* **WORK ITEM**: What is the number of lines in the data below that hold the word "field"? Give nothing beyond that number.

* **EXCERPTED RECORDS**:

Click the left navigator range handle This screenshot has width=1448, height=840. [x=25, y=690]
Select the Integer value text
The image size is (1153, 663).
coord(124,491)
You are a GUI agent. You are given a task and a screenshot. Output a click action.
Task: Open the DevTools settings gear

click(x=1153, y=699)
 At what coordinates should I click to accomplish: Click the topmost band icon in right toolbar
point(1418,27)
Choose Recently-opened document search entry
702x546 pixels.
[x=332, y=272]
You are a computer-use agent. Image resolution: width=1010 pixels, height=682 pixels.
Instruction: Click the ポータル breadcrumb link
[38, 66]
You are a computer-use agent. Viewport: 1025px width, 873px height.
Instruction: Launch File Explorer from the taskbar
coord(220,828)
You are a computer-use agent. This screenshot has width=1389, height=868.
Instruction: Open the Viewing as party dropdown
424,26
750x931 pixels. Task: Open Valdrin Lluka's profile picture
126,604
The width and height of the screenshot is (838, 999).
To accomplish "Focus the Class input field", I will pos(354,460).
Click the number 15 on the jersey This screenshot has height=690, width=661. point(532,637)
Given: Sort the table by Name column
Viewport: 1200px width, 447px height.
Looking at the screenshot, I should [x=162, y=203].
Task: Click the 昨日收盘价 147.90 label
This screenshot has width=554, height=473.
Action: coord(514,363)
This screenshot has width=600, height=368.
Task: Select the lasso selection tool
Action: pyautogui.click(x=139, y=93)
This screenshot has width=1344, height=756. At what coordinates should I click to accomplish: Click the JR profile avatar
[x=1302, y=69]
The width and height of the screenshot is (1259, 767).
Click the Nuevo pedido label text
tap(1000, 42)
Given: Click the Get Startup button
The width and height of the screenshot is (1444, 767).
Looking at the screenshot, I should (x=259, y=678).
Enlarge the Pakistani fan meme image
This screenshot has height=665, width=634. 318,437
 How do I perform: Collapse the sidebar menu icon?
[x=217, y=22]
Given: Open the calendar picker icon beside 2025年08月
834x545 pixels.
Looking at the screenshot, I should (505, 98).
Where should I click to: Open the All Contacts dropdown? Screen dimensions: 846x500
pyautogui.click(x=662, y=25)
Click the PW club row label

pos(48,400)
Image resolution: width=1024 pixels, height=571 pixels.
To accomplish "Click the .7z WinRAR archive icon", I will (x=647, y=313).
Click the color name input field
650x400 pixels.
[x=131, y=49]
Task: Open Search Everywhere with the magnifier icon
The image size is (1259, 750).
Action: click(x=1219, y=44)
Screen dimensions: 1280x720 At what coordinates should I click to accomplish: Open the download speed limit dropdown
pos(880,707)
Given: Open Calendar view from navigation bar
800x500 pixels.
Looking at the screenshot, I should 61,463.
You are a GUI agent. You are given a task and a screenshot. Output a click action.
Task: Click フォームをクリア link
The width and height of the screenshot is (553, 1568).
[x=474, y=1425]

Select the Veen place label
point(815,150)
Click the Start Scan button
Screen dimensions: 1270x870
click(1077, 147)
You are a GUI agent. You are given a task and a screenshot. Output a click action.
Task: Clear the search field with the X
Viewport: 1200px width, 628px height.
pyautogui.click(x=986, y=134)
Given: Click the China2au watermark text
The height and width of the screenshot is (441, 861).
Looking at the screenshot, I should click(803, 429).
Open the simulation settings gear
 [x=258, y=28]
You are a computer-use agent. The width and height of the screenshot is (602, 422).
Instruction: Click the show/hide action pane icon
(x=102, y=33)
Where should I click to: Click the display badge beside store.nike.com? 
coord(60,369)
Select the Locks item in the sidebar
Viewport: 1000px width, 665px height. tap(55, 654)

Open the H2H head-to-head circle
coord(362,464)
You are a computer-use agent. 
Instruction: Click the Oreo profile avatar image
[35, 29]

* **OUTPUT**: 3